29 Desember 2009

Lelaki Sejati



 Ini kisah nyata. Benar-benar terjadi di atas muka bumi. Telah ditulis dengan tinta emas oleh banyak sejarahwan dalam buku-buku mereka. Sebuah kisah nyata tentang lelaki-lelaki sejati di masa Umar bin Khattab ra.

Dimasa Kekhalifahan Umar bin Khattab, ada seorang pemuda yang mengarungi padang pasir untuk menunaikan umrah di Tanah Suci. Pemuda itu tiba di sebuah oasis di pinggir sebuah permukiman penduduk. Ia berhenti dan istirahat.  Karena kelelahan pemuda itu tertidur. Ketika pemuda itu tidur , tali pengikat untanya lepas. Dan unta itu, tanpa sepengetahuan pemuda berjalan mencari makan, karena kelaparan.Unta itu masuk kesebuah kebun yang suburtak jauh dari tempat itu. Penjaga kebun itu adalah seorang kakek. Unta itu tak ayal lagi. Karena kelaparan, memakan dan merusak tanaman kebun itu.

Sang kakek berusaha mengusir unta itu. Tapi sang unta itu tidak mau beranjak dari tempatnya.  Karena panik dan takut dimarahi tuannya, sang kakek memukul unta itu.Dan atas kehendak Allah,  unta itu mati.
Sang kakek semakin panik dan cemas,  apalagi pemuda pemilik unta itu terbangun dan mendapati untanya  telah mati.
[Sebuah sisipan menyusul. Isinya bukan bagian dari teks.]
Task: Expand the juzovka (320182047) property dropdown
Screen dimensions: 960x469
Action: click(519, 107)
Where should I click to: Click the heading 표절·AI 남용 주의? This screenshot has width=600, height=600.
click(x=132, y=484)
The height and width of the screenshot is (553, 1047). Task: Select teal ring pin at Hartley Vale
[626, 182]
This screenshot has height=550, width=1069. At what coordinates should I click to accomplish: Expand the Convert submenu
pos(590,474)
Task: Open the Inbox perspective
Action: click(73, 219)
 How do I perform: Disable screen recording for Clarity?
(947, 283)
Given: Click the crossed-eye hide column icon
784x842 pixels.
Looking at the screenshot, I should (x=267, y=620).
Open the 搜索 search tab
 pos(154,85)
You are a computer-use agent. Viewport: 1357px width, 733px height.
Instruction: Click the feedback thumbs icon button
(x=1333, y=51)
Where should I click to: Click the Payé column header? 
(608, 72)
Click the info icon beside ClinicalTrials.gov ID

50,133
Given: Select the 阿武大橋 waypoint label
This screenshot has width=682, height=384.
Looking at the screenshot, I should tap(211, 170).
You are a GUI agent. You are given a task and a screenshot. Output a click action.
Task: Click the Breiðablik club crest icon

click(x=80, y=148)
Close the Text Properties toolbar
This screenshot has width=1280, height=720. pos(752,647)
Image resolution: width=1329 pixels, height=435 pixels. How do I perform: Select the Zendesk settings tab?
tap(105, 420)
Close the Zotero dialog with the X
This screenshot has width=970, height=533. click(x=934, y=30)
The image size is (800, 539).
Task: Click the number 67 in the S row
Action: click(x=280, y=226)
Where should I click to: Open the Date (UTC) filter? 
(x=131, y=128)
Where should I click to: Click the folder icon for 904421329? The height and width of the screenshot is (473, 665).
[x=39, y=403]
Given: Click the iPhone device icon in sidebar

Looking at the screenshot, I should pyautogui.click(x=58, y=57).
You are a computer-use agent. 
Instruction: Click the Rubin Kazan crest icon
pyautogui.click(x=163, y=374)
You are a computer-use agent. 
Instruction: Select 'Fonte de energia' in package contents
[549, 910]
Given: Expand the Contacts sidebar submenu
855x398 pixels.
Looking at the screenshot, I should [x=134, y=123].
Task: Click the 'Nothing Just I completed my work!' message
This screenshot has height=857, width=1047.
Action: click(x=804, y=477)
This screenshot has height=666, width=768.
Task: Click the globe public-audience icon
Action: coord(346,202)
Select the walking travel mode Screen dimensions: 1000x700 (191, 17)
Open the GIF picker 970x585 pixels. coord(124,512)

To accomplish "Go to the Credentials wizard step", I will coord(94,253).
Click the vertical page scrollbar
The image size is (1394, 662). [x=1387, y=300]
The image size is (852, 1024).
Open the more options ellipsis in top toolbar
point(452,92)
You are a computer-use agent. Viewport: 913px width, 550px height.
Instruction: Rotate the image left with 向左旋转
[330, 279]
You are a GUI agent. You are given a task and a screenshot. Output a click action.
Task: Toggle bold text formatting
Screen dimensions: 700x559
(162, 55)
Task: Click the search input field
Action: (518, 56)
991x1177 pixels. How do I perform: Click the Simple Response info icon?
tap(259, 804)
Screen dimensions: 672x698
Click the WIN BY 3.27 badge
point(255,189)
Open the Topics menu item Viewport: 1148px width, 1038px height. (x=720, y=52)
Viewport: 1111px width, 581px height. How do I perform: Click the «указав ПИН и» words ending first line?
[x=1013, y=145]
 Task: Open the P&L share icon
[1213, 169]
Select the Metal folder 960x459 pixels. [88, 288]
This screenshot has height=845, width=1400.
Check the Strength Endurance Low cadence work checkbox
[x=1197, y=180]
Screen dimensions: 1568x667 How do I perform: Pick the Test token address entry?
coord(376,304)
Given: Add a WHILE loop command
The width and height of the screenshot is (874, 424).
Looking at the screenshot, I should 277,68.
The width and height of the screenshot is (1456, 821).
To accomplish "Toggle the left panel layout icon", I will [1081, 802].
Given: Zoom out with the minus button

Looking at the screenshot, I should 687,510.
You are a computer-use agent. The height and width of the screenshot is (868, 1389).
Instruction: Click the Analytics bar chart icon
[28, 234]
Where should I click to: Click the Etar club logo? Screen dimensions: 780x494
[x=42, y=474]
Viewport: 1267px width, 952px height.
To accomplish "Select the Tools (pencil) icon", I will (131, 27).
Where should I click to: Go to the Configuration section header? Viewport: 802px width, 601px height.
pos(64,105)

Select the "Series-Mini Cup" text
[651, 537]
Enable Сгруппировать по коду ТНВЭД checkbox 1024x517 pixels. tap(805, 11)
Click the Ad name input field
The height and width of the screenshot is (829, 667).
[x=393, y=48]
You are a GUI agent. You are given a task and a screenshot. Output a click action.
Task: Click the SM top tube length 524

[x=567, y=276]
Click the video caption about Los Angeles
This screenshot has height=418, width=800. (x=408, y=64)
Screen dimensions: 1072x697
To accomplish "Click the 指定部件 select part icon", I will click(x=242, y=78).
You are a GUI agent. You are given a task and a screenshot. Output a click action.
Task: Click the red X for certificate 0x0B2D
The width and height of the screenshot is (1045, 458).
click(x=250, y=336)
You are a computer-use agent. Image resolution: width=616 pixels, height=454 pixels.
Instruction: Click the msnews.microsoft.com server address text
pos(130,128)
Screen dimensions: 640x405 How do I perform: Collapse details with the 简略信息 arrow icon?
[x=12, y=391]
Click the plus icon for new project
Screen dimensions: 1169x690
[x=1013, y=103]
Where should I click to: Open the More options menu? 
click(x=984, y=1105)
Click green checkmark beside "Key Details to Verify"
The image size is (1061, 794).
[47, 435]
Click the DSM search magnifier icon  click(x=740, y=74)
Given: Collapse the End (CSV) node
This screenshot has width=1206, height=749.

Karena tidak ada orang lain selain kakek itu di dekat bangkai unta, pemuda itu berprasangka bahwa kakek  tua itulah yang membunuh untanya. Dan kaket itu mengakuinya setelah  sang pemuda mengintrogasinya.

Seketika itu sang pemuda marah besar dan  gelap mata. Ia memukul kakek itu dengan pemukul yang digunakan  untuk memukuli untanya. Dan kakek itu tewas.

Pemuda itu sangat panik dan menyesal ketika mengetahui kekhilafannya. Ia tidak berniat membunuh kakek itu,  hanya marah besar. Tiba-tiba datanglah dua pemuda yang tak lain anak sikakek .  Mereka terkejut
melihat ayahnya mati dan ditempat itu hanya ada si pemuda.  Akhirnya tahulah kedua anak kakek itu,bahwa ayahnya dibunuh  oleh sipemuda itu. Mereka lalu menangkap si pemuda dan menyeretnya kehadapan Umar bin Khattab untuk  diadili.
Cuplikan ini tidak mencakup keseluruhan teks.